The pizza restaurant and delivery brand is exploring the potential for new channels and formats, including pizza by the slice

Papa Johns is looking to set out its roadmap for the next three to five years, following a reshuffle of its leadership team and a period of altered consumer behaviour, Lee Reed, senior director of operations tells MCA.

At close to 500 UK stores the pizza restaurant and delivery business may be a long way off competitor Domino’s in terms of scale, but it is a sizeable brand in the sector and determined to grow its estate, boost its brand appeal and maximise the performance of its existing footprint.
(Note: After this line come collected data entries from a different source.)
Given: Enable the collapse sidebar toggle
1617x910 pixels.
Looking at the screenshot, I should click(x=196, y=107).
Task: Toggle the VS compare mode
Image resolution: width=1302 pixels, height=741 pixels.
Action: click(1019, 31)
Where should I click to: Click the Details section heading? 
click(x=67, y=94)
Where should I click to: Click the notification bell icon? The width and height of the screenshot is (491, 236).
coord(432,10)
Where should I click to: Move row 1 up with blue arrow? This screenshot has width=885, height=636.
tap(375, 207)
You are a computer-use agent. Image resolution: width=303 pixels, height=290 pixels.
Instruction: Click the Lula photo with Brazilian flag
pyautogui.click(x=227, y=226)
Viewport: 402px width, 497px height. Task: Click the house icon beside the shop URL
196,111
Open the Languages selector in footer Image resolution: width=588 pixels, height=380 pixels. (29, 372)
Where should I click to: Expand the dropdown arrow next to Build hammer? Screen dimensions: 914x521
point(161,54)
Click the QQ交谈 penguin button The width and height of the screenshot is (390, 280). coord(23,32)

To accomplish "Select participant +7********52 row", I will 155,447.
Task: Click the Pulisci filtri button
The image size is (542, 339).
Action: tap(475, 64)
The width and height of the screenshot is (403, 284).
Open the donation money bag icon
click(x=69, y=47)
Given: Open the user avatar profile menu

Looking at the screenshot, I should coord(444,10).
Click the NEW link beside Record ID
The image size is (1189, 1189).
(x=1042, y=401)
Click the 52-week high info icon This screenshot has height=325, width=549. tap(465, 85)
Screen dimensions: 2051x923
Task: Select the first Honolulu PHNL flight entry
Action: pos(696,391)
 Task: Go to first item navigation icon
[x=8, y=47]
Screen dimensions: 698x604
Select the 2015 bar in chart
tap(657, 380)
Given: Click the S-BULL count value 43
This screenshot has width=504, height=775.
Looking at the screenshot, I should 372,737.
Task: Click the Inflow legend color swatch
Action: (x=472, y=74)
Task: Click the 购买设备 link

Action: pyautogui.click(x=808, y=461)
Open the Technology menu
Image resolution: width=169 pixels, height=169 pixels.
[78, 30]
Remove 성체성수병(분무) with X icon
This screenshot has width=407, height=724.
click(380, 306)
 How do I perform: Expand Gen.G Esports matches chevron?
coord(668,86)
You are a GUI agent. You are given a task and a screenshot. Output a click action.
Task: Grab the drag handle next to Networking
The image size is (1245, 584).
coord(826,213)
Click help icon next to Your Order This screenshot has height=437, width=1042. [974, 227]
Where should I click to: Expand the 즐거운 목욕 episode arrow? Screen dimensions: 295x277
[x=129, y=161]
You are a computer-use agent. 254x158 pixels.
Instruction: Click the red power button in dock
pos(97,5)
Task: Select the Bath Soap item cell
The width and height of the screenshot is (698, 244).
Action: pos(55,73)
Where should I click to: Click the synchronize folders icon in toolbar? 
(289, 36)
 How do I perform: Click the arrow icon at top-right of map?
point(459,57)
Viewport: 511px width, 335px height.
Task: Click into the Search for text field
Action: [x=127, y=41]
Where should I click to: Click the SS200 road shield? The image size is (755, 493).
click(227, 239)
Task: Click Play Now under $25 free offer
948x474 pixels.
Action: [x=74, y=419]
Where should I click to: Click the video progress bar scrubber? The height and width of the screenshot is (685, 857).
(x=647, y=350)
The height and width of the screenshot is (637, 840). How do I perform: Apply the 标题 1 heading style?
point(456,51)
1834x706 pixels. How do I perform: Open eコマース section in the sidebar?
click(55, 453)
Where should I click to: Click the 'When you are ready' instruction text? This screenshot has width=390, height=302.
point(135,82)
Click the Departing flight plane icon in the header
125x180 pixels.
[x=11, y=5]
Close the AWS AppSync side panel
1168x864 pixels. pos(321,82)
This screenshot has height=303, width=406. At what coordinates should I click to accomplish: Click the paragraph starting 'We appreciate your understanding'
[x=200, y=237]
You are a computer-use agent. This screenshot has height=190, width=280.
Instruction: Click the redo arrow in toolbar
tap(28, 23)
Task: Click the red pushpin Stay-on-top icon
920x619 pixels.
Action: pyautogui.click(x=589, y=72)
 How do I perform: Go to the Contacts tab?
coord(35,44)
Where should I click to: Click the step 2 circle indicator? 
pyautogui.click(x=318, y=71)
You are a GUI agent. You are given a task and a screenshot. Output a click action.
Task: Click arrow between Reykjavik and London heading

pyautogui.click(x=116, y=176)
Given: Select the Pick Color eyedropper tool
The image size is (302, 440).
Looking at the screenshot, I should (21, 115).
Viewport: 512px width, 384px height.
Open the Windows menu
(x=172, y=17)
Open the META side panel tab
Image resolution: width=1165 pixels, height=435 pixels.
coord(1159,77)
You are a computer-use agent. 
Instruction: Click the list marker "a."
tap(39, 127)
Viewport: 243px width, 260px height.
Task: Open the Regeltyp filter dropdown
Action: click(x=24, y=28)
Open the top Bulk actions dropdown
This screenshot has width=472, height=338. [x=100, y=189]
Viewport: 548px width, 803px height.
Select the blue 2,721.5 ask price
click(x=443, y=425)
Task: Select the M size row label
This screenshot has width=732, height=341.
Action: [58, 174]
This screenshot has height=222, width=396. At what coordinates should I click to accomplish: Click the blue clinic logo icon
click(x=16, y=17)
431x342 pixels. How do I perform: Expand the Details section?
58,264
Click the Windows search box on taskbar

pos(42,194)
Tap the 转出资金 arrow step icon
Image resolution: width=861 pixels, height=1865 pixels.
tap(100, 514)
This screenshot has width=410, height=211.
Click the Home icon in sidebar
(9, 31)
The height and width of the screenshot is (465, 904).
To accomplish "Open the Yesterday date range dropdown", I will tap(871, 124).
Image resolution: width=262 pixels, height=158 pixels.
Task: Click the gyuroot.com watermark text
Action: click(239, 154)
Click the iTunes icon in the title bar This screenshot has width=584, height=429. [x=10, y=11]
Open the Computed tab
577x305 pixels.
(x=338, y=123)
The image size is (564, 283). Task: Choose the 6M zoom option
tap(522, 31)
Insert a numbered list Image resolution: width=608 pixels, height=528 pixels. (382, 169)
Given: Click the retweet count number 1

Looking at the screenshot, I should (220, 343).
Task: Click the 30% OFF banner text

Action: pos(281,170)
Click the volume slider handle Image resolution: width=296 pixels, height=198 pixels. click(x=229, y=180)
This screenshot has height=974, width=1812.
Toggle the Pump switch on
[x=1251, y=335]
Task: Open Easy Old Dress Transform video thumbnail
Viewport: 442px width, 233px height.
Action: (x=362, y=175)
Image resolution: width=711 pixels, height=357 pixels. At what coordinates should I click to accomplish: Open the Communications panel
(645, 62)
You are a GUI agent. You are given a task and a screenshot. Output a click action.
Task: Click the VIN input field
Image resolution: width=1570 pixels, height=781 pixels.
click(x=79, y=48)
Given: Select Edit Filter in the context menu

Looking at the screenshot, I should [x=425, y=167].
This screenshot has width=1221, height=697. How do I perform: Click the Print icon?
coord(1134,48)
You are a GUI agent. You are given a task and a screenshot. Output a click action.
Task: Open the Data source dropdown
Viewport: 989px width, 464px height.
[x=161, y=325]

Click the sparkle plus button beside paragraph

Like other QSR and delivery-based businesses, the pandemic actually resulted in two significant years from a positive trading perspective, which was then proceeded by a year of high inflation and, to some extent, a shift from consumers back to dining in, Reed explains.

“Last year was a little more challenging for us – we clearly saw some headwinds on inflation – but we are starting to see some real optimism again with a shift back into some of the delivery channels. We are opening new stores and equally starting to build transaction growth in our estate as well.”

Joining in October 2022, Reed had previously been director of franchise operations at KFC, spending nine years at the fast food brand. Other new hires include Rebecca Rose – previously head of marketing at Domino’s – who joined as senior director of marketing in November and Rob Beattie, its new senior director technology and digital – also previously at Domino’s.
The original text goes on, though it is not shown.